Mixed projection-mesh scheme of the finite-element method to solve boundary-value problems describing the non-isothermal processes of elastoplastic deformation

Abstract

A mixed projection-mesh scheme for solving a boundary-value problem of thermal plasticity is formulated in a quasi-static statement when the process of non-isothermal elastoplastic deformation of a body is a sequence of equilibrium states. In this case, the stress-strain state depends on the loading history, and the process of inelastic deformation is to be observed over the whole time interval under study. The correctness and convergence of the mixed approximations for stresses, strains and displacements are investigated as applied to the solution of nonlinear boundary-value problems that describe the non-isothermal processes of active loading taking into account the initial strains dependent on the history of deformation and heating. The properties of the projecting operators are studied in detail, and on this basis, the condition that ensures the existence, uniqueness and stability of solution is formulated.
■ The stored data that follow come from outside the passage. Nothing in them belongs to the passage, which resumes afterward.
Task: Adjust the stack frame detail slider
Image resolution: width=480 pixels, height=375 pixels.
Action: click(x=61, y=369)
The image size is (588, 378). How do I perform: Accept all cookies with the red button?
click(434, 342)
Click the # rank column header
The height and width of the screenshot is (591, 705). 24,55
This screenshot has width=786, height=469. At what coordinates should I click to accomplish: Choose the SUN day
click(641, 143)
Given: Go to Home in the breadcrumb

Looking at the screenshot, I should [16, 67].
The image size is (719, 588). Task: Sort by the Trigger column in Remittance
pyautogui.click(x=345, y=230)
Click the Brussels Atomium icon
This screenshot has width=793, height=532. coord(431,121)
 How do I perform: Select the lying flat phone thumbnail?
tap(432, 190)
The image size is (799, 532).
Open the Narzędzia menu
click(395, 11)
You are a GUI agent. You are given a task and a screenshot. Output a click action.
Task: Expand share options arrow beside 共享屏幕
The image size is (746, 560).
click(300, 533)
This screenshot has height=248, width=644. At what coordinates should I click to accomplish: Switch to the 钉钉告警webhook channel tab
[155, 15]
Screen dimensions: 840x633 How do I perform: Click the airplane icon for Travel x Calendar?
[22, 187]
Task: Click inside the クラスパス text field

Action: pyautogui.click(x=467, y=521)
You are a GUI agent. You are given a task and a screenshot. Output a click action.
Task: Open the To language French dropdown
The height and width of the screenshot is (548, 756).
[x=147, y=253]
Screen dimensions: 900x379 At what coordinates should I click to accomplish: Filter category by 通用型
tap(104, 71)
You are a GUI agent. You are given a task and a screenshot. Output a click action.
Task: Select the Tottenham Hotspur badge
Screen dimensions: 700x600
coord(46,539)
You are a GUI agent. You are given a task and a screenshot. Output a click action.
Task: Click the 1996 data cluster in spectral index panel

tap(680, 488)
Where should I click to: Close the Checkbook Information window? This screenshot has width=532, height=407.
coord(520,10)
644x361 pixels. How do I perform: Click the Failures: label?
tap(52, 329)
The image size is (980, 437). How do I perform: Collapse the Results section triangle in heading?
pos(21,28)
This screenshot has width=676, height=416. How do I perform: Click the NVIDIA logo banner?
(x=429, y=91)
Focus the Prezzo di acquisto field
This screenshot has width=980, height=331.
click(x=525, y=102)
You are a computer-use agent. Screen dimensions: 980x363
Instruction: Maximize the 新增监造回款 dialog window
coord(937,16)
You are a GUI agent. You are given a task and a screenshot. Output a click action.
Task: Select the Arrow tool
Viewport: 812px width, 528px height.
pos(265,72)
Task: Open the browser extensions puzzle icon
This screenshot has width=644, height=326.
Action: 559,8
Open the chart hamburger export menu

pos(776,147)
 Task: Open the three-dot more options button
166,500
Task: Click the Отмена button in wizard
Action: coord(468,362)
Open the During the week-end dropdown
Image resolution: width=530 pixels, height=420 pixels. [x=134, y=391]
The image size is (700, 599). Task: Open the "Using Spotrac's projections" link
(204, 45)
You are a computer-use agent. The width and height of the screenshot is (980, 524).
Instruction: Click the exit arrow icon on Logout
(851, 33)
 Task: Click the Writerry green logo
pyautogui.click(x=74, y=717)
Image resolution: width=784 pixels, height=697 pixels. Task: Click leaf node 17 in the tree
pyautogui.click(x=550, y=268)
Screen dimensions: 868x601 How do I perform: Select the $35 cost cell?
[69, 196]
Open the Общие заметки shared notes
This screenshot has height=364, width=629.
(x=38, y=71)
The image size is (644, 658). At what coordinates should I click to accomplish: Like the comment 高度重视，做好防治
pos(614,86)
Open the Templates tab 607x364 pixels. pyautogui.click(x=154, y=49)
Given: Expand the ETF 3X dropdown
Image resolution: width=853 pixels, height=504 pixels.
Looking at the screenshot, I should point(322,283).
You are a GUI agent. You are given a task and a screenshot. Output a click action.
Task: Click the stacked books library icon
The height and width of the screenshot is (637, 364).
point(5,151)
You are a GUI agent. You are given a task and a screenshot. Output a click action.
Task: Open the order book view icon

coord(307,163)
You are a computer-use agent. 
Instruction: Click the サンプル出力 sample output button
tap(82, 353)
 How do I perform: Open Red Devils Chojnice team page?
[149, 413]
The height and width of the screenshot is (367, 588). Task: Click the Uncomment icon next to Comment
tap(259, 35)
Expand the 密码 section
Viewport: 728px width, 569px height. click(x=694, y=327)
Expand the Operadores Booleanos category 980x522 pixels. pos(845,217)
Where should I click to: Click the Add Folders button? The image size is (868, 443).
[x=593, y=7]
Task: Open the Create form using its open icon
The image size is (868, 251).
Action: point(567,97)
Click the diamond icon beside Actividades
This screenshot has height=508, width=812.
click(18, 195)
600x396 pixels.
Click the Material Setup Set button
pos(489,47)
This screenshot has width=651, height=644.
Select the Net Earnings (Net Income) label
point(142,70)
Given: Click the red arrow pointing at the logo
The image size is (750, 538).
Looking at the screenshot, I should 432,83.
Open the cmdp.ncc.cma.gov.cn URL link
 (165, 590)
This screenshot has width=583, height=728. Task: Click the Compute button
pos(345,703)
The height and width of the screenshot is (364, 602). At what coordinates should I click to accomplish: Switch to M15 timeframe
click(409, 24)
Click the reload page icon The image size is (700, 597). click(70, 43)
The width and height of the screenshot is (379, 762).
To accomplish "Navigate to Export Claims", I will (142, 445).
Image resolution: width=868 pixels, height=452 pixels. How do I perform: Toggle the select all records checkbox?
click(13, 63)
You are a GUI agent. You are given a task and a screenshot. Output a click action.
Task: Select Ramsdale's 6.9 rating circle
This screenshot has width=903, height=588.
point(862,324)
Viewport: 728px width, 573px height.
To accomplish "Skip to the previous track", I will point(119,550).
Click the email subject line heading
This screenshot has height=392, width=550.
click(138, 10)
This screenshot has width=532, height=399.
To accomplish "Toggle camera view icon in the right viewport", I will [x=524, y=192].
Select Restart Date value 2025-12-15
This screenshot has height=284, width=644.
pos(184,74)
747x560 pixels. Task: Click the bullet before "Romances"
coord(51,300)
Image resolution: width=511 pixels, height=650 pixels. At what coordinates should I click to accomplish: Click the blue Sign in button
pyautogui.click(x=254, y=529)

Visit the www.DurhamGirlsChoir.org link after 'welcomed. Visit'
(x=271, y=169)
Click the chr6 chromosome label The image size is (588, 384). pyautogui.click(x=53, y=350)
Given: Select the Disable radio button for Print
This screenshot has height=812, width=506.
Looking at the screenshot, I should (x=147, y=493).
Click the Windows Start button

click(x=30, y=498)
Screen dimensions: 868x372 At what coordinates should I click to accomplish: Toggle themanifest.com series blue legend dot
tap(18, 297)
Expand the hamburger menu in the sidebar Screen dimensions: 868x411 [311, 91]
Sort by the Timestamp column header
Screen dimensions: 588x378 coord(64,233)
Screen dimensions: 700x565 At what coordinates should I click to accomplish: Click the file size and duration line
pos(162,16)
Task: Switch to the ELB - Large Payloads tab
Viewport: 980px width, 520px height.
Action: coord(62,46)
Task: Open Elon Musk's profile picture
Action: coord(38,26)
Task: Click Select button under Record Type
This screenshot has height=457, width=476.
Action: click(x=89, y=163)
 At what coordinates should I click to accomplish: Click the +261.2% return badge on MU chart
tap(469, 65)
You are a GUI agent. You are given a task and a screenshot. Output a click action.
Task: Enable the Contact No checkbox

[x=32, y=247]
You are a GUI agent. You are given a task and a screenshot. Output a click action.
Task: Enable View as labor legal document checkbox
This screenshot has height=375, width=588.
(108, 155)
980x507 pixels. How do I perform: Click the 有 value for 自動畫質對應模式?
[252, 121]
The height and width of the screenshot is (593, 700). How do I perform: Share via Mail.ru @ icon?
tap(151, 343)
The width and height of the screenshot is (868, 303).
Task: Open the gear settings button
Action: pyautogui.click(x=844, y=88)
The results of the analysis of special formulas of the interpolation-type numerical integration are presented, the use of which considerably simplifies the computation procedure for solving equations of the mixed method. The convergence and accuracy estimations are based on the results of the theory of the generalized boundary-value problems and methods of the functional analysis. According to the estimations obtained, the accuracy of solution of a finite-dimensional problem at the initial stages of loading should be sufficient to avoid the effect of increase of the first coefficients in the expansion of the total error on the accuracy of solution of the elastoplastic problem at the subsequent stages of loading.